Friday, September 18, 2009

Graduation Jitters

Excited, Confused, Uncertain, Accomplished, Muddled

These and many more words describe the mixed feelings I have about my graduation ceremony tomorrow. The butterflies are there as if to remind me that this too is an important moment, though my mind denies this reality and seeks to somehow frame my ceremony in the mundane category. Graduation seems somehow separate and distinct from those long afternoons huddled over my books or writing my presentations on my laptop. I remember those early morning log-ins where I participated in the class discussion and sent in my assignments. I remember those Fall afternoons when my husband gave me the opportunity to lock myself in my room to complete a difficult assignment without my four little ones bothering me.
These are the memories that come to mind when I think of school. I remember receiving my grades with confidence simply because I knew my scores on each and every assignment. I remember calculating my "A" prior to each end of class.
Yes, it is a big deal. I managed to attend college completely online (which is quite difficult for many who need a physical classroom).
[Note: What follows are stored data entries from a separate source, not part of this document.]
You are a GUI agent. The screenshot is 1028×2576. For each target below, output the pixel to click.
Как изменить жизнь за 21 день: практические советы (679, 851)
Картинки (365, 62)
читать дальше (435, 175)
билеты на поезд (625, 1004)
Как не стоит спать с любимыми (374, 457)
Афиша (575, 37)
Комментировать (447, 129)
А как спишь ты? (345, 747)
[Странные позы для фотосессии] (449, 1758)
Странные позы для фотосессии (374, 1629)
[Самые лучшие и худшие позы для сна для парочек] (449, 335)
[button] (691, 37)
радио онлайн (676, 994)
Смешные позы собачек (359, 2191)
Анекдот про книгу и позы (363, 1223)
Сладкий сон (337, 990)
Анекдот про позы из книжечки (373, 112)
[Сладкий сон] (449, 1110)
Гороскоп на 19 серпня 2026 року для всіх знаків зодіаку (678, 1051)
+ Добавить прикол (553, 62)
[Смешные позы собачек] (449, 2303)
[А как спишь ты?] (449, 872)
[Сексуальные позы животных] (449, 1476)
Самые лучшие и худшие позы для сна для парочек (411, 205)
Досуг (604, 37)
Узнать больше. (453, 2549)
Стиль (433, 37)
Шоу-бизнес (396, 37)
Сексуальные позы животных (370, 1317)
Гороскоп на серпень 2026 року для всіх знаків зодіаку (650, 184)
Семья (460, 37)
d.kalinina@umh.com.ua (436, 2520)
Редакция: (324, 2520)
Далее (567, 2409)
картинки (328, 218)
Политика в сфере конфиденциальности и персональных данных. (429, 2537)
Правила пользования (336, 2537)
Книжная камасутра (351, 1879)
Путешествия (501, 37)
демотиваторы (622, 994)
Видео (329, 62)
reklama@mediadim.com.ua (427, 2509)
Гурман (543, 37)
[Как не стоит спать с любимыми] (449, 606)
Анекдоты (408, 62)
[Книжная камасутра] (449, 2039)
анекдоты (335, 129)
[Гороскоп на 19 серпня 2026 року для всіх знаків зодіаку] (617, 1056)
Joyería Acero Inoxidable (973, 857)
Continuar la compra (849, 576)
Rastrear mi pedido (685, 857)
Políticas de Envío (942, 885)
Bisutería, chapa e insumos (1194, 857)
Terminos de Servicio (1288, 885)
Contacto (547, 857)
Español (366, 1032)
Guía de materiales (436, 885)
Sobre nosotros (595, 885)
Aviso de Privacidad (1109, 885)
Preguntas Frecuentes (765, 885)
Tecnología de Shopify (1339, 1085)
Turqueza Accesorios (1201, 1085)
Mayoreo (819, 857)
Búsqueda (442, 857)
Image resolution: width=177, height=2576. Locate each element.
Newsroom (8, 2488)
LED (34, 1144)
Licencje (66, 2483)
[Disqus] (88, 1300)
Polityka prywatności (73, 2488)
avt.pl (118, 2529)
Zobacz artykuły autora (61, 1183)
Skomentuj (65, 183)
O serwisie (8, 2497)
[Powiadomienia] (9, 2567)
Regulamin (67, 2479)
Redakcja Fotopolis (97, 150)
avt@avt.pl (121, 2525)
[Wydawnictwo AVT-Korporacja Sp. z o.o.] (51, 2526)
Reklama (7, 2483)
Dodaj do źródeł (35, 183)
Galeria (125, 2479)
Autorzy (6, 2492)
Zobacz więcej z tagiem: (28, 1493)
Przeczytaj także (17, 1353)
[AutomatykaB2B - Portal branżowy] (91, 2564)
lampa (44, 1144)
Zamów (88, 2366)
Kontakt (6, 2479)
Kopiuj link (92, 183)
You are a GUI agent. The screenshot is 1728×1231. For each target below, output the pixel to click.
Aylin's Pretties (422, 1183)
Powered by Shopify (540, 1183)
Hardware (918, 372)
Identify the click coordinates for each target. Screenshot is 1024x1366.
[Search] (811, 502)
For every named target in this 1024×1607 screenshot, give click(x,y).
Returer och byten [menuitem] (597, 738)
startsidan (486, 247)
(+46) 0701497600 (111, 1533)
I managed to finish with a 3.95 GPA despite my obligations as a mother of four.
Note: even as I write this, my mind shifts back to the muddled uncertainty that seems to engulf my every accomplishment. Why can't I simply stand in my accomplishment and claim it? Most people assume that redheads are somehow super-confident and that I too am a leader-type that can stand positively in who I am. For the most part, this is true. Alas, with some things my confidence falters.
Then, I think of the reason why I agreed to attend my graduation ceremony: to teach my children that there is rewards for hard work. I hope this was taught in my daily efforts to achieve good grades and do my best. I hope this is taught to them as they saw me attack each class with excitement and chose to find value in every subject. Alas, as I stand on the brink of this ceremony that is supposed to symbolize the achievements that they witnessed, it's easy for me to downgrade my accomplishment. It's easy for me to compare myself with those that never took the path that I took. It's easy to note all my peers who went the traditional route and never had to study whilst managing a household, launching a career, and being a mother to four children. Possibly I envy what seems to be an easier road that might have been mine. Then, I remember that I value this so much. I worked so hard. I appreciate the life that I've created. I love my life. Mine might not have been an easier path, but it was full of blessings. My story is complicated and interesting and real. This is why I stand up and embrace my accomplishment because my story is authentic.
I like who I am.
I remember something that was told to me by a friend... she expounded on my motto: "Live Life Deliberately" to say: "Live Life Deliberately and WITH CONFIDENCE".
Confidence, that's always been my problem. It's easy for me to compare and consequently discount my accomplishments in the grand scheme of things.
Yet, these are precisely the moments when I need to stand tall as a woman and confidently claim my accomplishments.
Now the question at hand: what to wear??? I will have the classic robe that makes you look like some kind of priest. The oh so fabulous hat with tassel. So, I'm thinking comfortable. I'm just not sure. Do I go with a dress?